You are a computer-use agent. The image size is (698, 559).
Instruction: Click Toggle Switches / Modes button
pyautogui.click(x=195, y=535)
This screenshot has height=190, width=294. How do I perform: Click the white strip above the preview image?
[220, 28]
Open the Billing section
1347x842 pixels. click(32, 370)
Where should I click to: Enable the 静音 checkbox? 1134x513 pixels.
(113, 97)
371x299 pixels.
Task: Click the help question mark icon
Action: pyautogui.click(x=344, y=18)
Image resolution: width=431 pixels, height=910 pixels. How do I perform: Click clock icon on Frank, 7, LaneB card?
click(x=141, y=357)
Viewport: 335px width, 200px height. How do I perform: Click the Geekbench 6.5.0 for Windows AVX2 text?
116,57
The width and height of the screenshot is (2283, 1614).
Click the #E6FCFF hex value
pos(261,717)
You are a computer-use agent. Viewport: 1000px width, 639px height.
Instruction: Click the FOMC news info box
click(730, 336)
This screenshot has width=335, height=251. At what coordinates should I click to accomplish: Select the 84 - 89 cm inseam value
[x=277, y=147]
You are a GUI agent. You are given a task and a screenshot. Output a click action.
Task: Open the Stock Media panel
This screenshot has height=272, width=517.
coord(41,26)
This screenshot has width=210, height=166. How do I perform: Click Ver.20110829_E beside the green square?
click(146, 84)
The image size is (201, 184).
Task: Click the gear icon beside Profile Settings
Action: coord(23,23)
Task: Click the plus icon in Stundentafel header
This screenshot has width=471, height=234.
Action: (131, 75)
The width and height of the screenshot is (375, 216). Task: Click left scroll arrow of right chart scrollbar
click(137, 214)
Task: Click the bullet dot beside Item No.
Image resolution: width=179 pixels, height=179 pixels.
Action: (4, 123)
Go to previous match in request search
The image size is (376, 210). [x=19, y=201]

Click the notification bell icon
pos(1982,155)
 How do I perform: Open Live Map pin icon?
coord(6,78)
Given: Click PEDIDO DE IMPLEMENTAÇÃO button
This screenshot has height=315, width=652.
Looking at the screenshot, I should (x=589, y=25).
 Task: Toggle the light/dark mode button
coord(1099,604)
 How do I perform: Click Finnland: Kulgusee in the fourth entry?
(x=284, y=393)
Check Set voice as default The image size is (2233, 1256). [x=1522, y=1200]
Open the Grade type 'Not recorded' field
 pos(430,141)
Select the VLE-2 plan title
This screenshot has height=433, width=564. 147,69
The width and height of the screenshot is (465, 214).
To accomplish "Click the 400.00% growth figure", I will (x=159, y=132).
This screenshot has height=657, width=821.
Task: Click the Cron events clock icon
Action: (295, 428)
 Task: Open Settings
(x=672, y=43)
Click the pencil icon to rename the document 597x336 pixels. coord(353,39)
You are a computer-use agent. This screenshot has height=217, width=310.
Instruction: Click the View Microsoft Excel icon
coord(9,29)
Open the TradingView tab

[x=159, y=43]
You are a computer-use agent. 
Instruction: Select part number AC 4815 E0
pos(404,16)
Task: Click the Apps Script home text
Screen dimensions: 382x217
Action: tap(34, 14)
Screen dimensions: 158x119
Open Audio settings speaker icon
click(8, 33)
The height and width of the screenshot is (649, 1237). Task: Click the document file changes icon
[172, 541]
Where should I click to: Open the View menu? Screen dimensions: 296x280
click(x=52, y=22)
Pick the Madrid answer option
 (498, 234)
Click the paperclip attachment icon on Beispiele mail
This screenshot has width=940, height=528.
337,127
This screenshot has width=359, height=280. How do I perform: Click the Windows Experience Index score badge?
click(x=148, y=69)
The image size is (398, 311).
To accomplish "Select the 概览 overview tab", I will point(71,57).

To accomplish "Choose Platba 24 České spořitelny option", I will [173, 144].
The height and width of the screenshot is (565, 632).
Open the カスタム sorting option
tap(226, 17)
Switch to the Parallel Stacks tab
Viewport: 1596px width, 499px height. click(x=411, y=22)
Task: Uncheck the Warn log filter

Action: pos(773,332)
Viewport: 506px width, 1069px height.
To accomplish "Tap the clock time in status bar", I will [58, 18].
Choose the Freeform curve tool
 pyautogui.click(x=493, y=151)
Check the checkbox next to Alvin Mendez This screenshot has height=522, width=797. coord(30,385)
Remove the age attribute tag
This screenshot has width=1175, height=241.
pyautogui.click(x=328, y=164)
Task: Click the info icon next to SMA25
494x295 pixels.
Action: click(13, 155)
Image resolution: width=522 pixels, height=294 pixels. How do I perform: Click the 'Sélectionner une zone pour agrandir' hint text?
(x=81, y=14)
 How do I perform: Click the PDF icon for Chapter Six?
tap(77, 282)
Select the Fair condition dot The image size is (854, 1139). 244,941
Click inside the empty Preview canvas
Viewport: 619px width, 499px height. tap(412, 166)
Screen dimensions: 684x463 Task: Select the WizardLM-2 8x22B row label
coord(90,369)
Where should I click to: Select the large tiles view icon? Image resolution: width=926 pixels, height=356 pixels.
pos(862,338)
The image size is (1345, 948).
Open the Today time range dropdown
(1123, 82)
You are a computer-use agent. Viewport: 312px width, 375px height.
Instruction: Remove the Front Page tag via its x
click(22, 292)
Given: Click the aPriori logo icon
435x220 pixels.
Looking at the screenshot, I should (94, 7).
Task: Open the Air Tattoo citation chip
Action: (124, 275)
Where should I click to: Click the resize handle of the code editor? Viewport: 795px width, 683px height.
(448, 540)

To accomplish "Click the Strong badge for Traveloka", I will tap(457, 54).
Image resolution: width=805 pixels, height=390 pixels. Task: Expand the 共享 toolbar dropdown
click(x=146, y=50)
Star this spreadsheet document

Direction —
Revise the rows above, changing each "How do I perform" to "How can I carry out" and keeping every other word, number, and line unchanged.

Answer below —
You are a computer-use agent. The image size is (698, 559).
Instruction: Click Toggle Switches / Modes button
pyautogui.click(x=195, y=535)
This screenshot has height=190, width=294. How can I carry out: Click the white strip above the preview image?
[220, 28]
Open the Billing section
1347x842 pixels. click(32, 370)
Where should I click to: Enable the 静音 checkbox? 1134x513 pixels.
(113, 97)
371x299 pixels.
Task: Click the help question mark icon
Action: pyautogui.click(x=344, y=18)
Image resolution: width=431 pixels, height=910 pixels. How can I carry out: Click clock icon on Frank, 7, LaneB card?
click(x=141, y=357)
Viewport: 335px width, 200px height. How can I carry out: Click the Geekbench 6.5.0 for Windows AVX2 text?
116,57
The width and height of the screenshot is (2283, 1614).
Click the #E6FCFF hex value
pos(261,717)
You are a computer-use agent. Viewport: 1000px width, 639px height.
Instruction: Click the FOMC news info box
click(730, 336)
This screenshot has width=335, height=251. At what coordinates should I click to accomplish: Select the 84 - 89 cm inseam value
[x=277, y=147]
You are a GUI agent. You are given a task and a screenshot. Output a click action.
Task: Open the Stock Media panel
This screenshot has height=272, width=517.
coord(41,26)
This screenshot has width=210, height=166. How can I carry out: Click Ver.20110829_E beside the green square?
click(146, 84)
The image size is (201, 184).
Task: Click the gear icon beside Profile Settings
Action: coord(23,23)
Task: Click the plus icon in Stundentafel header
This screenshot has width=471, height=234.
Action: (131, 75)
The width and height of the screenshot is (375, 216). Task: Click left scroll arrow of right chart scrollbar
click(137, 214)
Task: Click the bullet dot beside Item No.
Image resolution: width=179 pixels, height=179 pixels.
Action: (4, 123)
Go to previous match in request search
The image size is (376, 210). [x=19, y=201]

Click the notification bell icon
pos(1982,155)
 How can I carry out: Open Live Map pin icon?
coord(6,78)
Given: Click PEDIDO DE IMPLEMENTAÇÃO button
This screenshot has height=315, width=652.
Looking at the screenshot, I should (x=589, y=25).
 Task: Toggle the light/dark mode button
coord(1099,604)
 How can I carry out: Click Finnland: Kulgusee in the fourth entry?
(x=284, y=393)
Check Set voice as default The image size is (2233, 1256). [x=1522, y=1200]
Open the Grade type 'Not recorded' field
 pos(430,141)
Select the VLE-2 plan title
This screenshot has height=433, width=564. 147,69
The width and height of the screenshot is (465, 214).
To accomplish "Click the 400.00% growth figure", I will (x=159, y=132).
This screenshot has height=657, width=821.
Task: Click the Cron events clock icon
Action: (295, 428)
 Task: Open Settings
(x=672, y=43)
Click the pencil icon to rename the document 597x336 pixels. coord(353,39)
You are a computer-use agent. This screenshot has height=217, width=310.
Instruction: Click the View Microsoft Excel icon
coord(9,29)
Open the TradingView tab

[x=159, y=43]
You are a computer-use agent. 
Instruction: Select part number AC 4815 E0
pos(404,16)
Task: Click the Apps Script home text
Screen dimensions: 382x217
Action: tap(34, 14)
Screen dimensions: 158x119
Open Audio settings speaker icon
click(8, 33)
The height and width of the screenshot is (649, 1237). Task: Click the document file changes icon
[172, 541]
Where should I click to: Open the View menu? Screen dimensions: 296x280
click(x=52, y=22)
Pick the Madrid answer option
 (498, 234)
Click the paperclip attachment icon on Beispiele mail
This screenshot has width=940, height=528.
337,127
This screenshot has width=359, height=280. How can I carry out: Click the Windows Experience Index score badge?
click(x=148, y=69)
The image size is (398, 311).
To accomplish "Select the 概览 overview tab", I will point(71,57).

To accomplish "Choose Platba 24 České spořitelny option", I will [173, 144].
The height and width of the screenshot is (565, 632).
Open the カスタム sorting option
tap(226, 17)
Switch to the Parallel Stacks tab
Viewport: 1596px width, 499px height. click(x=411, y=22)
Task: Uncheck the Warn log filter

Action: pos(773,332)
Viewport: 506px width, 1069px height.
To accomplish "Tap the clock time in status bar", I will [58, 18].
Choose the Freeform curve tool
 pyautogui.click(x=493, y=151)
Check the checkbox next to Alvin Mendez This screenshot has height=522, width=797. coord(30,385)
Remove the age attribute tag
This screenshot has width=1175, height=241.
pyautogui.click(x=328, y=164)
Task: Click the info icon next to SMA25
494x295 pixels.
Action: click(13, 155)
Image resolution: width=522 pixels, height=294 pixels. How can I carry out: Click the 'Sélectionner une zone pour agrandir' hint text?
(x=81, y=14)
 How can I carry out: Click the PDF icon for Chapter Six?
tap(77, 282)
Select the Fair condition dot The image size is (854, 1139). 244,941
Click inside the empty Preview canvas
Viewport: 619px width, 499px height. tap(412, 166)
Screen dimensions: 684x463 Task: Select the WizardLM-2 8x22B row label
coord(90,369)
Where should I click to: Select the large tiles view icon? Image resolution: width=926 pixels, height=356 pixels.
pos(862,338)
The image size is (1345, 948).
Open the Today time range dropdown
(1123, 82)
You are a computer-use agent. Viewport: 312px width, 375px height.
Instruction: Remove the Front Page tag via its x
click(22, 292)
Given: Click the aPriori logo icon
435x220 pixels.
Looking at the screenshot, I should (94, 7).
Task: Open the Air Tattoo citation chip
Action: (124, 275)
Where should I click to: Click the resize handle of the code editor? Viewport: 795px width, 683px height.
(448, 540)

To accomplish "Click the Strong badge for Traveloka", I will tap(457, 54).
Image resolution: width=805 pixels, height=390 pixels. Task: Expand the 共享 toolbar dropdown
click(x=146, y=50)
Star this spreadsheet document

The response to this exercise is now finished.